Si la convergence des taux a bien été une réalité jusqu’en 2007, il n’en va plus de même aujourd’hui. Ici encore, il convient de remarquer que l’on pourrait facilement dissocier les taux d’intérêt par un système de contrôle strict sur les capitaux, accompagné par le retour d’un montant obligatoire de bons du Trésor que les banques commerciales devraient détenir. Un tel système créerait artificiellement un « appétit » pour les titres publics, qui pourraient provisoirement être escomptés par la Banque centrale du pays considéré. Le taux d’escompte de la Banque centrale redeviendrait ainsi le taux directeur pour ce pays.
En fait, l’euro s’est seulement imposé comme un choix logique dans la mesure où nous sommes entrés dans une situation de liberté totale des mouvements de capitaux. Or rien ne l’impose à la France et aux pays du noyau historique de l’Europe, si ce n’est les profits des banques. Si l’Allemagne se montrait par trop inflexible sur sa politique monétaire, une sortie de l’euro devrait alors être envisagée. Compte tenu du volume des échanges entre les deux pays, une dévaluation de la France de 20 % à 25 % aurait des conséquences catastrophiques sur l’économie allemande.
Ceci ne signifie pas qu’une telle sortie soit simple et facile. Elle devrait s’accompagner de mesures structurelles importantes en matière de contrôle des capitaux et de contrôle des changes. Un défaut, au moins partiel sur la dette publique, s’imposerait aussi. Le statut de la Banque de France devrait, bien entendu, être modifié.

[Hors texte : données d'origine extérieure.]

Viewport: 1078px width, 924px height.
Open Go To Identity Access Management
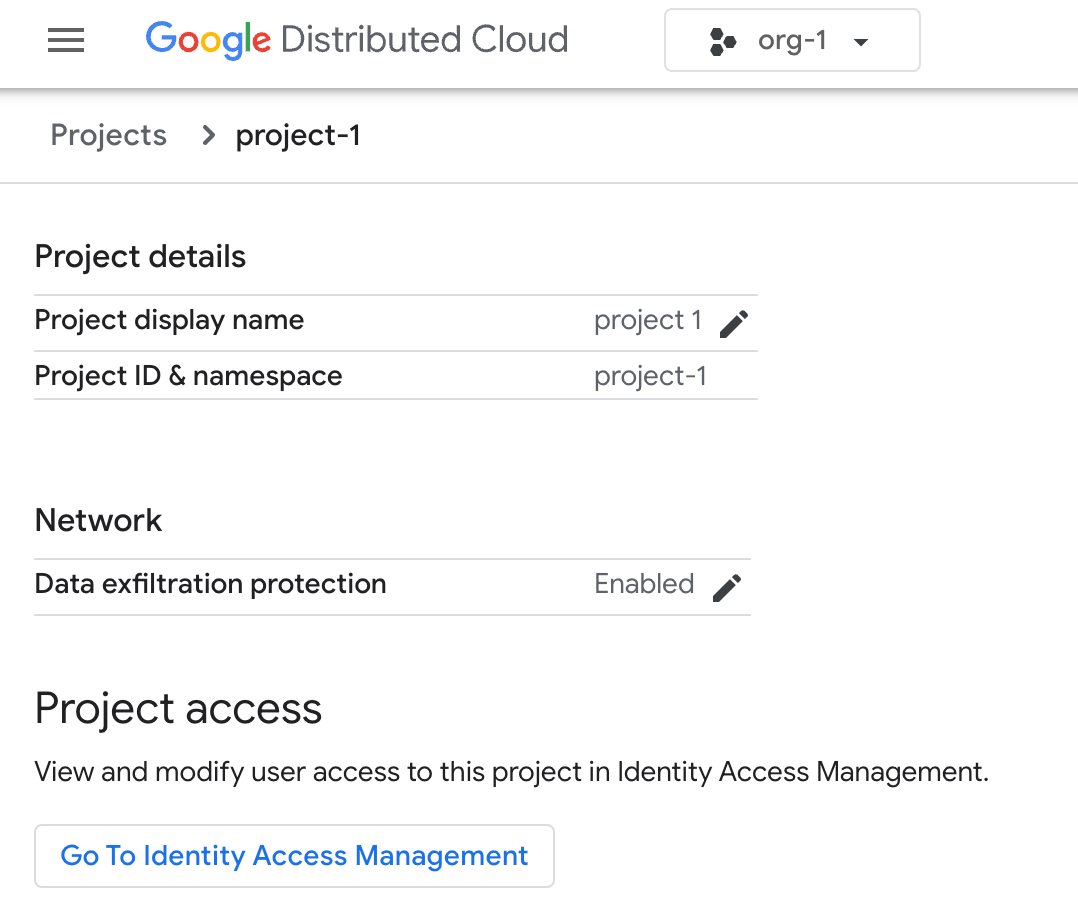pyautogui.click(x=294, y=855)
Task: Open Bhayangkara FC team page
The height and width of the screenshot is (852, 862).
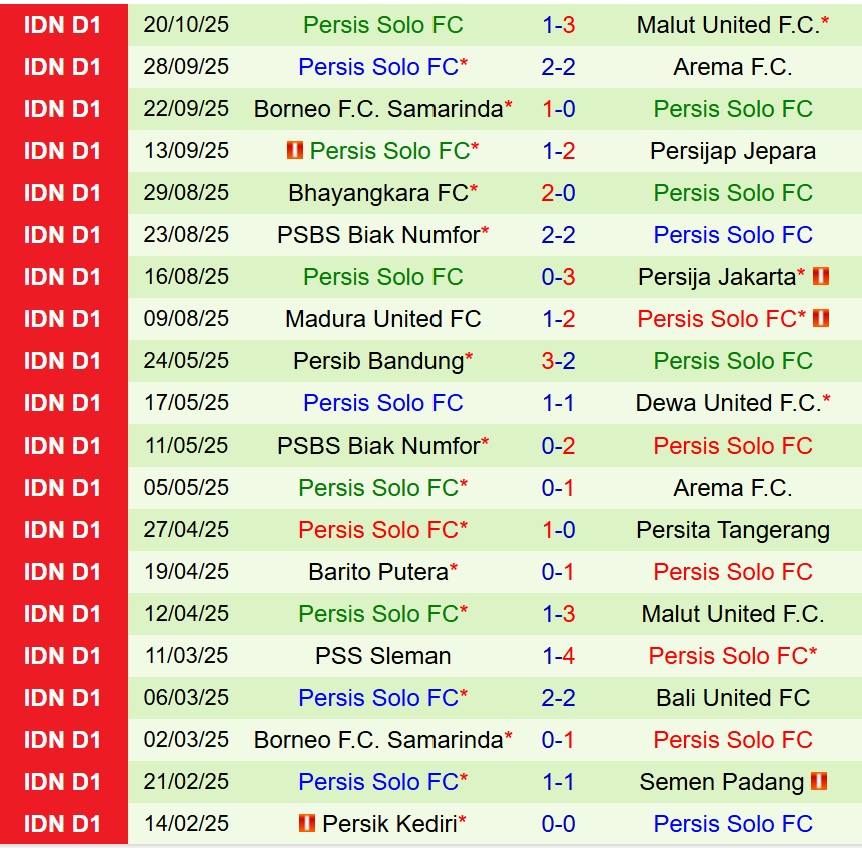Action: (x=378, y=193)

Une politique qui reconstituerait un pôle public du crédit, et qui ferait le choix de l’industrie contre les banques aurait une véritable cohérence.
Le réel problème est celui de la dynamique qui serait créée par les anticipations des marchés. Que la France fasse publiquement état de cette possibilité, et ses conditions de refinancement de dans la zone euro se détérioreraient alors rapidement, rendant alors inévitable sa sortie de la monnaie unique. Mais tant que cette menace sera tenue secrète, peut-elle être prise au sérieux par l’Allemagne ? La liste est longue des abandons consentis par Paris au nom du « binôme franco-allemand ». Mais, pour qu’un tel « binôme » existe, encore faut-il être deux…
L’heure des choix a sonné : ou bien la France sera contrainte par la crise, et sera devenue objet et non sujet de sa propre histoire, assistant impuissante aux évolutions monétaires et économiques ; ou bien elle décidera de faire de malheur vertu. La crise de la zone euro, on l’a dit, est inévitable. Au lieu d’être le jouet des événements, il faudrait les convoquer et les organiser au profit d’une autre politique. Peut-être que l’Allemagne, ainsi mise au pied du mur, se rendrait compte des désastres que sa politique a provoqués. Une réforme radicale, in extremis, de la zone euro n’est pas complètement impossible. Mais si l’Allemagne s’entête dans l’autisme, la France aura au moins une porte de sortie viable.
De tels choix ne semblent pas pouvoir être portés par l’équipe au pouvoir, et probablement pas davantage par une partie de l’opposition. Il faut à la France une nouvelle alliance.